— Prompt —
Collect every line in the items below that contains the word "screenshot".
+---+
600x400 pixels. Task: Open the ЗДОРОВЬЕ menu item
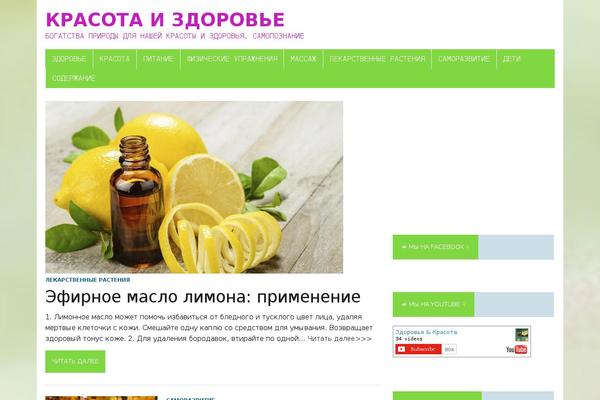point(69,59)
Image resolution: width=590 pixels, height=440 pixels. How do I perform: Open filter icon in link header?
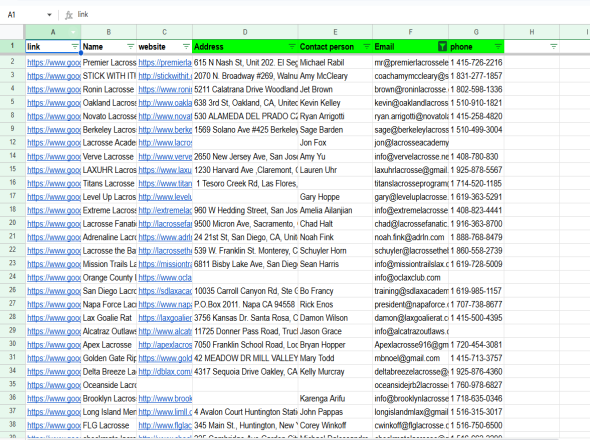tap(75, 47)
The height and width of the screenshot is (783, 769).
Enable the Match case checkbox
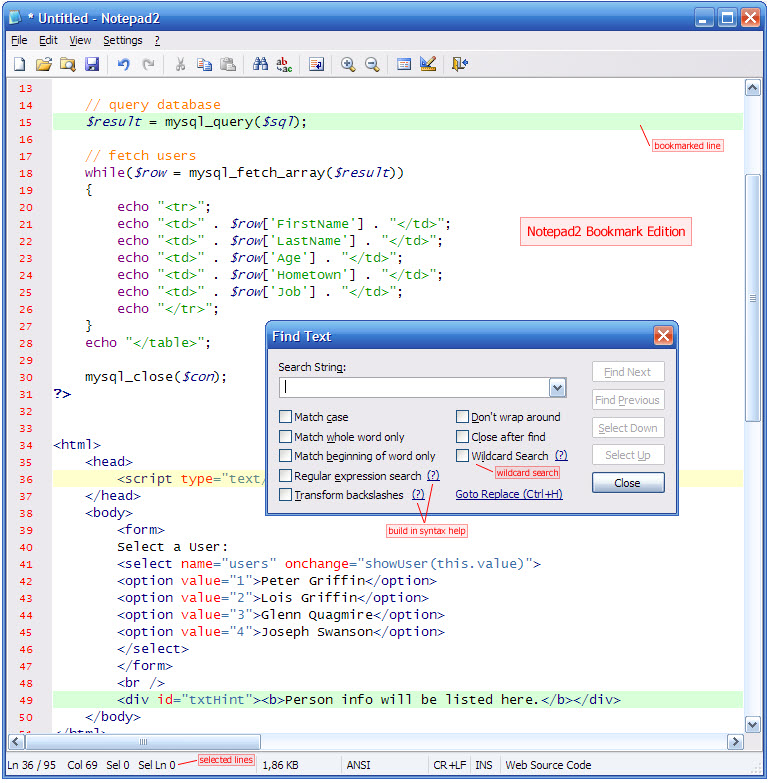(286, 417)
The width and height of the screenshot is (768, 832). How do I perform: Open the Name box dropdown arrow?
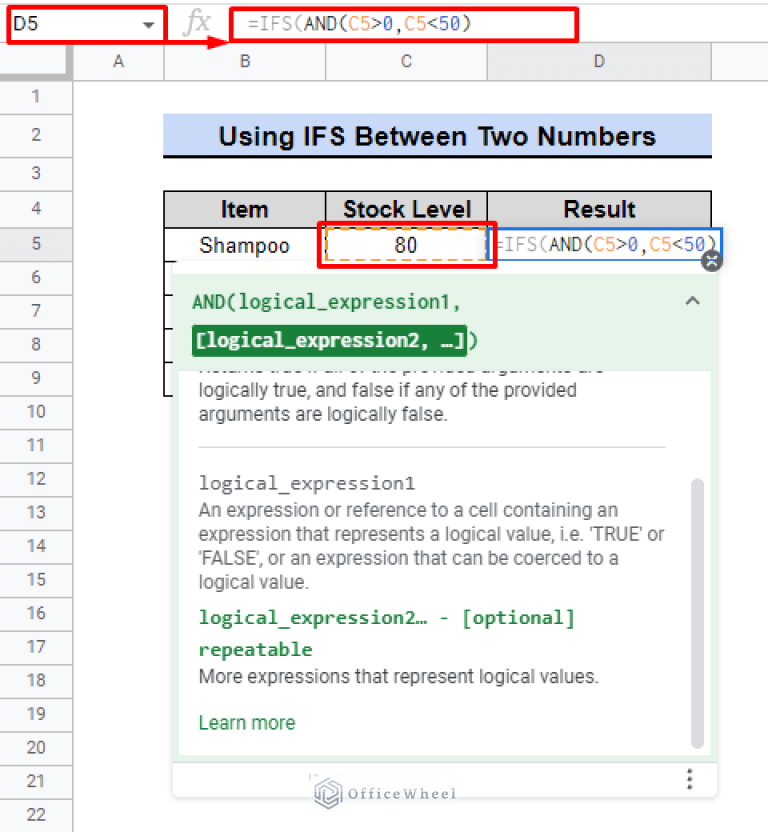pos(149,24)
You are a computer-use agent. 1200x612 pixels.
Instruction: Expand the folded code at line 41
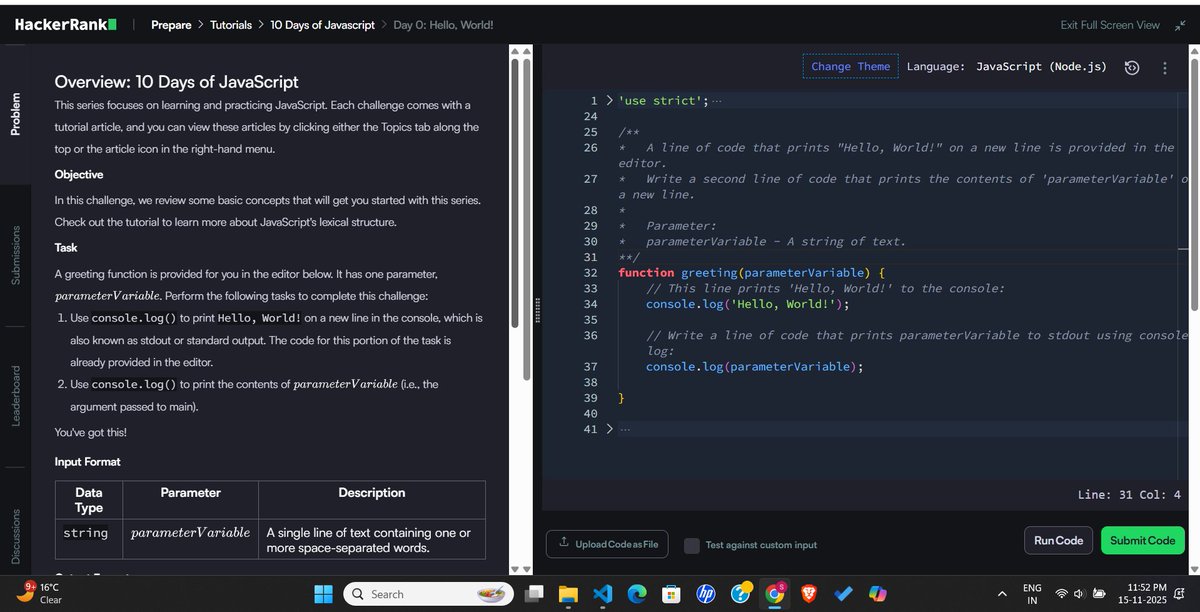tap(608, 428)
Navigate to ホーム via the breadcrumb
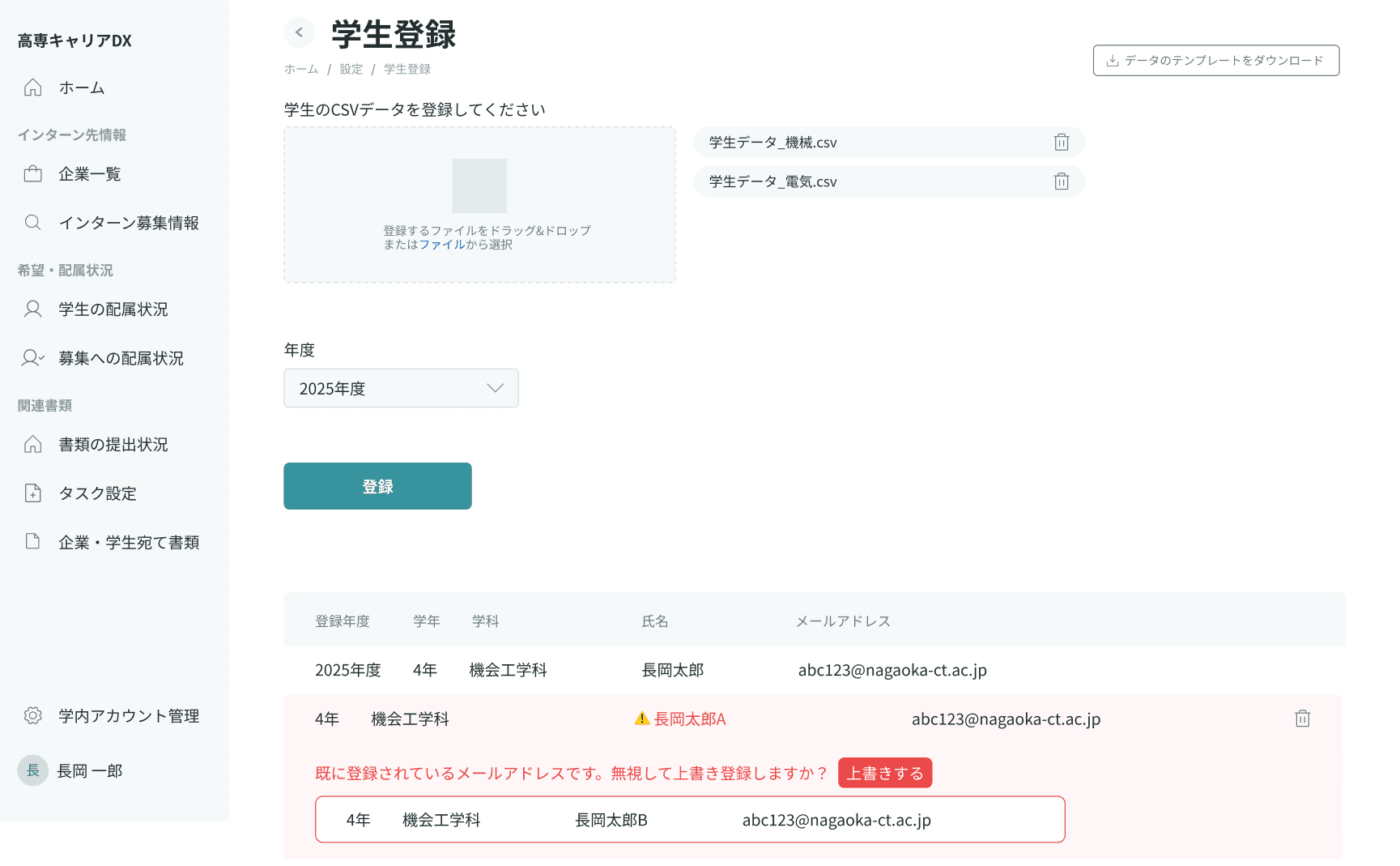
+---+
— Solution to the exercise —
The height and width of the screenshot is (783, 769).
The width and height of the screenshot is (768, 832). How do I perform: Open the Name box dropdown arrow?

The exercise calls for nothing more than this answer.